Blaine nodded wordlessly, and Santana set her bag down by unceremoniously dumping it on the floor. She tossed the keys onto the sofa and laid a hand delicately on his shoulder. He raised his gaze to meet hers and she fought the urge to flinch away. They were his eyes, but his thoughts weren't behind them. Nothing seemed to be behind them.

"I love you, B," Santana reminded him, for the third time in three days, and a flicker of that old gold spun back into his sight.

"Love you too, San," Blaine murmured.

Santana waited a moment longer to see if there was anything else that would appear in him, but sighed when it became apparent nothing would, and dropped her hand and disappeared behind the curtain to go to her own bed.

Blaine waited, standing right there, for an immeasurable amount of time, until he heard the first soft snore pierce through the stiff silence, and then he moved.

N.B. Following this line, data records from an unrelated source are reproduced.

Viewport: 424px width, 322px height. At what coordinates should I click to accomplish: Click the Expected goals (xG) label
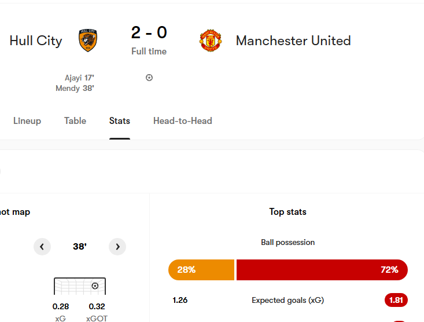287,301
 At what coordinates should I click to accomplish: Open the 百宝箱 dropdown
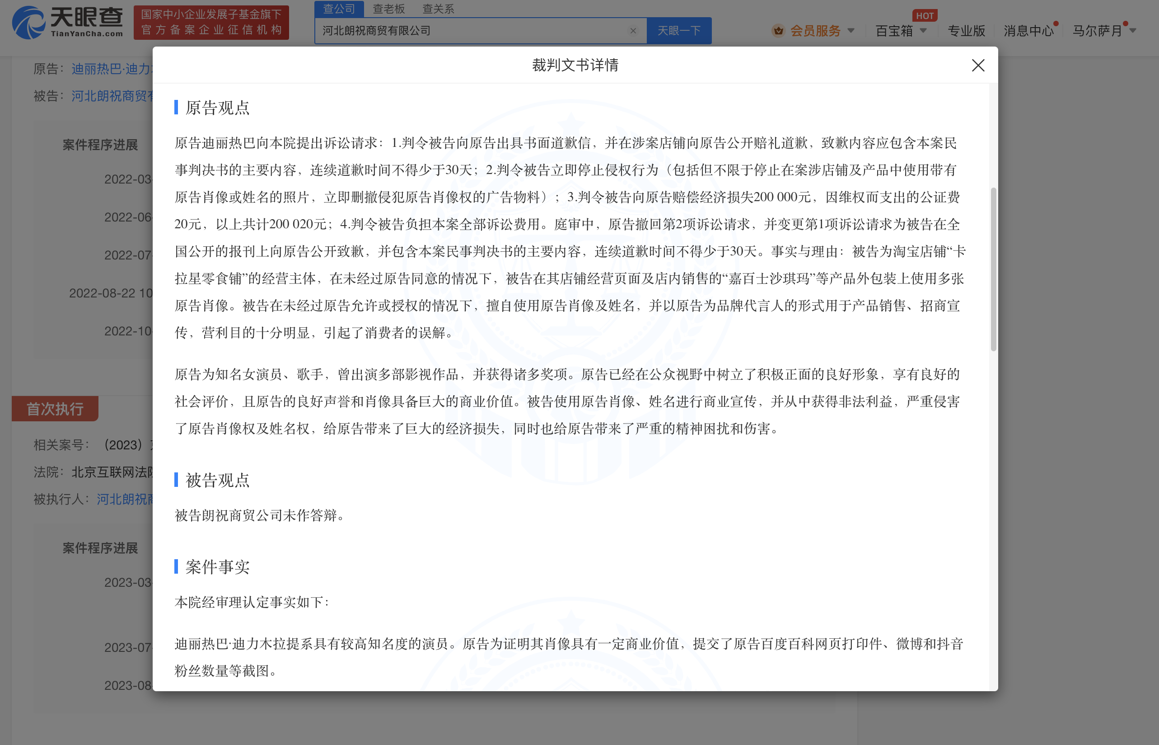point(924,30)
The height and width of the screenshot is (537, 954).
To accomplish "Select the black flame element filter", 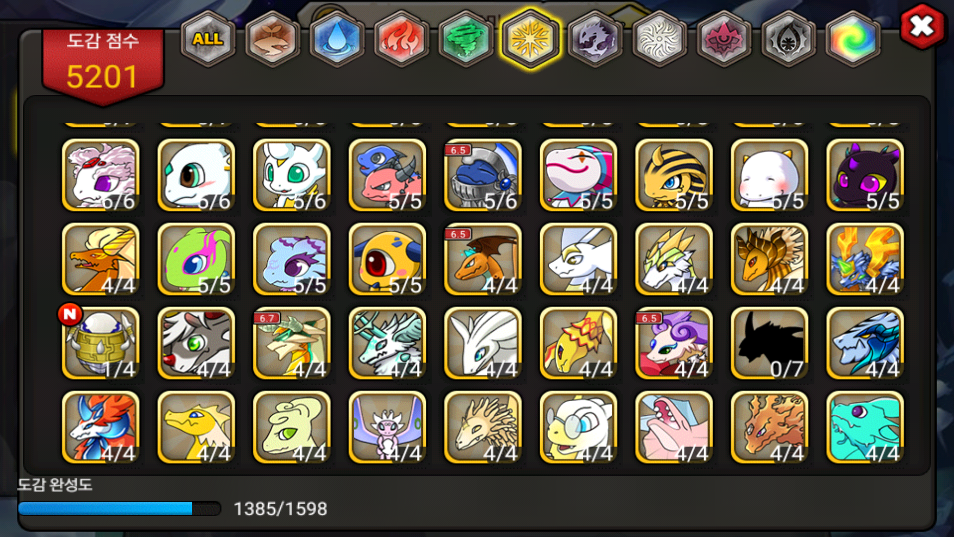I will coord(788,39).
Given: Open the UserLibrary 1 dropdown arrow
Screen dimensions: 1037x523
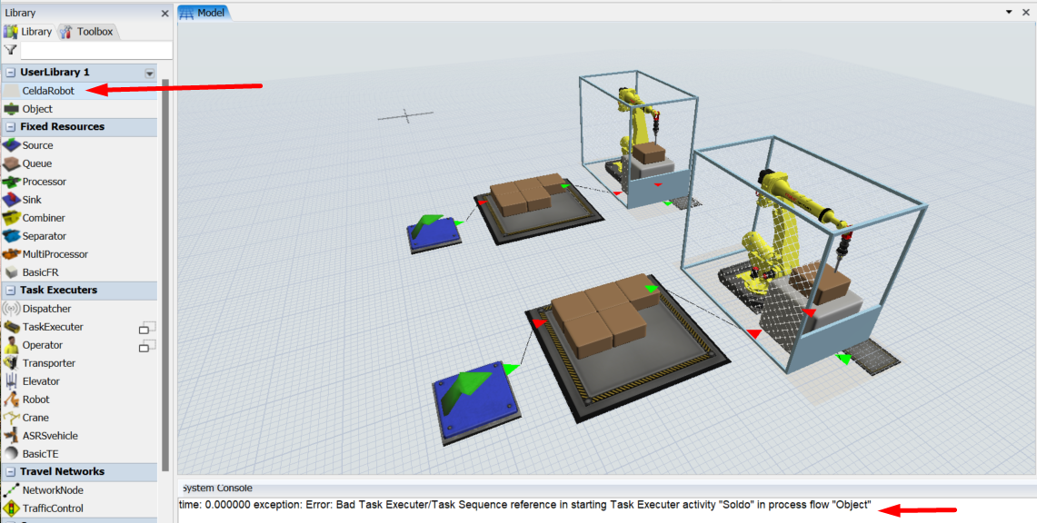Looking at the screenshot, I should (x=149, y=73).
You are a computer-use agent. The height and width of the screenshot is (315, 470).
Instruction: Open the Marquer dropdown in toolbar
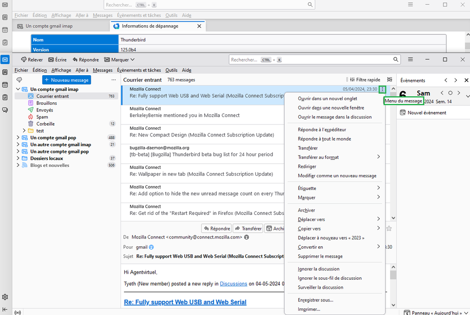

He placed his bag soundlessly on the couch and ghosted past, walking as if he were a cloud, gliding over the broken glass and not bothering to stop when others would. He floated right to the bathroom, and that was when he stopped, and he became twice as jagged as anyone else could be. And he moved as such, he previously fluid actions dragged down by the glass he'd skimmed over before cutting into him.

And the cold of the doorknob was gone in a moment, and the door was clicking closed behind him softly, and he flipped on the light switch, his hand steady; he didn't blink when the light changed - he saw, but his eyes had stopped seeing again.

He'd gotten rid of the last one he'd used at Kurt's request and because he didn't think he'd be needing it anymore, but he knelt slowly and slid into a sitting position, and leaned forward and carefully, noiselessly, drew out the bottom left drawer. Inside, he looked at his razor. He'd forgotten to bring it to Ohio, but they'd only been there for two days - if Santana asked tomorrow, he could just saw he'd dropped it…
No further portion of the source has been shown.